Generally, you use a lighter gauge string to help you tune to a higher note without breaking, and a heavier gauge string to help you tune to a lower note without being floppy. That's why 'bass note strings' are heavier than melody strings.

However, there comes a point at which this can be taken too far.  For example, a super thin .008 string tuned to a high note may actually break because it's so thin, and perhaps a .009 in its place might not break for that same note.  Likewise, if you go to TOO heavy gauge in an effort to attain a real low note, the string will not fit properly in the nut and bridge slots, creating buzzes and becoming difficult to fret.

There's a practical range to work within when trying to balance the three factors that govern this:  1) scale length/VSL  2) note you are wanting to tune to, and 3) string gauge/thickness.  No matter how thin your string, you'll never be able to tune two octaves higher than typical DAdd on a normal sized dulcimer. And no matter how thick your string, you'll never be able to tune a normal sized dulcimer to the same low note you could on an orchestra's standup double bass viol for example.  Stringed instruments are certain sizes for a reason- they are designed to be tuned somewhere within a certain reasonable range of notes for their size.




--
Site Owner

Those irritated by grain of sand best avoid beach.
-Strumelia proverb c.1990
Black Dog Bess
Black Dog Bess
@black-dog-bess
3 months ago
20 posts

I used to be mystified about string gauges until I found the Strothers string guide online. Just go to strothers.com and choose string gauge calculator under the dulcimer tab. You just plug in the note you want and the VSL and bang! it gives you a gauge. I think the general feeling is that the gauge suggestions are a little light but this is something that varies from player to player. At least it gives you a place to start. I have also found that through experience, I can judge by feel when I am pushing my luck with a string. As you tune up, just press on the string to feel how much give there is. If it's starting to feel tight, you would be wise to back off.

Hope this helps, Barb

Ballad Gal
Ballad Gal
@ballad-gal
3 months ago
3 posts

Thanks to everyone for your input. I've made some notes. I realize there are variables, but even guidelines given are helpful. I broke a couple of 9 gauge strings a few months ago but, alas, I can't recall what I was attempting to tune to at the time.

Strumelia
Strumelia
@strumelia
3 months ago
1,541 posts

On a 28 or 28.5" scale, I would think .009 and .010 strings would tend to more often break if you try tuning any higher than a high e  (for melody strings).  That's just my own experience.




--
Site Owner

Those irritated by grain of sand best avoid beach.
-Strumelia proverb c.1990
Ken Hulme
Ken Hulme
@ken-hulme
3 months ago
1,483 posts

Too many variables to say definitively.  New strings, a week old, six months old, more?   Never tuned above C or regularly tuned up and down?  Never been tuned above DAA, or regularly tuned up and down?  String vibrating as you tune it, or static?  Tuner gear ratio (high ratios like 1:18 easier on strings than 1:4)?  

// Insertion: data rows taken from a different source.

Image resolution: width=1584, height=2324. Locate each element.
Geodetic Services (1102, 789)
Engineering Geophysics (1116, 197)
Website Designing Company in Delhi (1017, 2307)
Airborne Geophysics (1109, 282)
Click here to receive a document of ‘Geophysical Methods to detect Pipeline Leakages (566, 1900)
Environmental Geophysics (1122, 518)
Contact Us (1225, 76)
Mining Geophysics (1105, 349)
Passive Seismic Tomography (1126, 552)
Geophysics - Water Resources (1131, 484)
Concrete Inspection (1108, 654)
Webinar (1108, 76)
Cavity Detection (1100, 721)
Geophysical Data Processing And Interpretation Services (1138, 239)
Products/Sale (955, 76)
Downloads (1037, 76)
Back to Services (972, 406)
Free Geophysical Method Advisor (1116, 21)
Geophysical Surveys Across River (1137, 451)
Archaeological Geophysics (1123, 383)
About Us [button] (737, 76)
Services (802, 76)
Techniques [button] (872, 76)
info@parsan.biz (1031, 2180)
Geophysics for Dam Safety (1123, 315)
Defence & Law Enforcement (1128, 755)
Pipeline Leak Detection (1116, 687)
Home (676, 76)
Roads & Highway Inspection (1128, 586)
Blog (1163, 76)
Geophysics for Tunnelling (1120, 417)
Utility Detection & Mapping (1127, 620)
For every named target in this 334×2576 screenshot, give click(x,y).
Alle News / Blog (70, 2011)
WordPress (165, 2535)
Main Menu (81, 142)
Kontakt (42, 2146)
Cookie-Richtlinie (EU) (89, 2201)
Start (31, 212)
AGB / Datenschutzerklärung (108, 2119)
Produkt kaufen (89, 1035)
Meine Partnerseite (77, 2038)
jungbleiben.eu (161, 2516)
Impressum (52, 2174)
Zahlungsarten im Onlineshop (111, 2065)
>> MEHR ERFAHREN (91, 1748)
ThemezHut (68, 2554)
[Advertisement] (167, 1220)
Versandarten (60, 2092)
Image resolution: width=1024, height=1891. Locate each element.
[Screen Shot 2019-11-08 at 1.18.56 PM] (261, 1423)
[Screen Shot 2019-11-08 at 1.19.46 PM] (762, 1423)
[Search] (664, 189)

updated by @ken-hulme: 10/16/18 12:26:15PM
Robin Clark
Robin Clark
@robin-clark
3 months ago
257 posts

I have one customer who plays a 27.5" VSL dulcimer with 0.024, 0.012, 2 x 0.010 string gauges up at F,C,f,f above D,A,d,d on stage and when recording.

https://www.threeleggdmare.com/

There's definitely a balance between pitch, string gauge and scale length.  For a given VSL there will be a physical top pitch and bottom pitch you could reach irrespective of the string gauges you try.  This is because every string has an optimum tension at which it will vibrate the best.  A good way to get an indication of this is to look at other instruments VSLs, such as mandolin or guitar, and compare where their standard string gauges and pitches lay against your dulcimer's VSL.

Matt Berg
Matt Berg
@matt-berg
3 months ago
45 posts

This does not directly answer your question, but the highest standard tuning that I generally see is EBee.  If you are just playing around, I would purchase multiple sets.  (If you have a guitar center, ask at accessory counter for individual strings at about $1 each.) Then just keep tuning until..."POP!"

Ballad Gal
Ballad Gal
@ballad-gal
3 months ago
3 posts

I have strings in gauges 9, 10, 12, & 22 and dulcimers with 28 1/2" & 28" VSLs. What is the highest note (i.e. g4) that I can tune EACH of these gauges to without the string being likely to break? Info appreciated!